Sammi April 26, 2011 at 11:16 PM
Getting bitten by a tick doesn't mean you will definitely get lyme disease but that doesn't mean that you shouldn't be cautious. One way to avoid getting lyme disease is to stop the ticks from biting, and we all know ticks can't bite if they aren't alive. A product called Diatomaceous Earth is very effective in eradicating ticks and other unwanted pests around your home or garden. Food grade Diatomaceous Earth is completely safe for human use and really makes a difference. Check out the supply at http://www.gardenharvestsupply.com/ProductCart/pc/Diatomaceous-Earth-Food-Grade-p39.htm
Mona Engvig April 26, 2011 at 11:39 PM
Thanks for sharing this helpful information, and good luck with the work that is needed. I have three friends with various types of Lyme disease, and with two of them, it took years to get diagnosed. In Norway, where I'm from originally, Lyme Disease is not as "politiziced" as it is here, and it seems like people get help faster. There we have high quality universal health care, which of course takes the politics that you describe in the article out of the equation. Doctors and other medical professionals can focus on helping people, not adhering to for-profit health insurance companies.

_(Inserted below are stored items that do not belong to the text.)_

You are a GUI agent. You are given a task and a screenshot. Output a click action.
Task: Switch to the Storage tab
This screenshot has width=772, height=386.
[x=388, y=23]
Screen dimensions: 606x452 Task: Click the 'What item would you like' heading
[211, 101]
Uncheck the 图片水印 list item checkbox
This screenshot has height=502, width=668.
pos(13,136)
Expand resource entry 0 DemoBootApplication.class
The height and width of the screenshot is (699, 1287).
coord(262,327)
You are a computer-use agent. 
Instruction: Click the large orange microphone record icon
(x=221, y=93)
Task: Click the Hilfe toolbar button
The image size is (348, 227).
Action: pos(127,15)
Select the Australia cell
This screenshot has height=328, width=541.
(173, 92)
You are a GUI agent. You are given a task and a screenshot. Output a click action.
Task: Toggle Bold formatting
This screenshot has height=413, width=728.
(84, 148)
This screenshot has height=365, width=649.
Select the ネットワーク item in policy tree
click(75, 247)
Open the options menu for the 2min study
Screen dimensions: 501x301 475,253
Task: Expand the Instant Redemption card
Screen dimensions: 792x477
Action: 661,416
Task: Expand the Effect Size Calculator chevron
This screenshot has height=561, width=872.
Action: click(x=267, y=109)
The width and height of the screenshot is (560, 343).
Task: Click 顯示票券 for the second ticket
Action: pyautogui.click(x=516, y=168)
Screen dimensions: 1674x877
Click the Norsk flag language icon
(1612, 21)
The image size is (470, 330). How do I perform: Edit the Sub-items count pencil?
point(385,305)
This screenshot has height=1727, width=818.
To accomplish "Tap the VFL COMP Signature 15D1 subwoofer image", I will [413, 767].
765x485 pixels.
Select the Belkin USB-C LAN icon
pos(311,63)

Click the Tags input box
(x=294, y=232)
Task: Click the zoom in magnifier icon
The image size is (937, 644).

Anna B May 10, 2011 at 09:02 PM
My puppy has lyme disease and he is in so much pain. The Vet in my research stated that if the tick is taken off withing a few minutes one is less likely to get the disease as it takes 48 hours for the lyme spirokete to be regurgitated once the tick is embedded into the skin. Interesting. Though, the smallist tick is the most dangerous. I am looking for natural abatement of this problem. Any town who would intentionally poisen the water supply deserves the resulting law suits from those who contract Cancer or other problems associated with the chemicals.
Anna B May 10, 2011 at 09:05 PM
Thanks Robert R. Interesting that hunters donate their "kill". I understand, though, that the tick aren't from deer deer, but the deer mice as they can go most places that the deer cannot.
Anna B May 10, 2011 at 09:08 PM
Thanks Sammi, I had heard diatomaceous earth is effective, too. better for the environment and less side effects for animals and humans.
Cyd Sellars May 23, 2011 at 03:01 PM
I agree! Debra did a lot of research before publishing!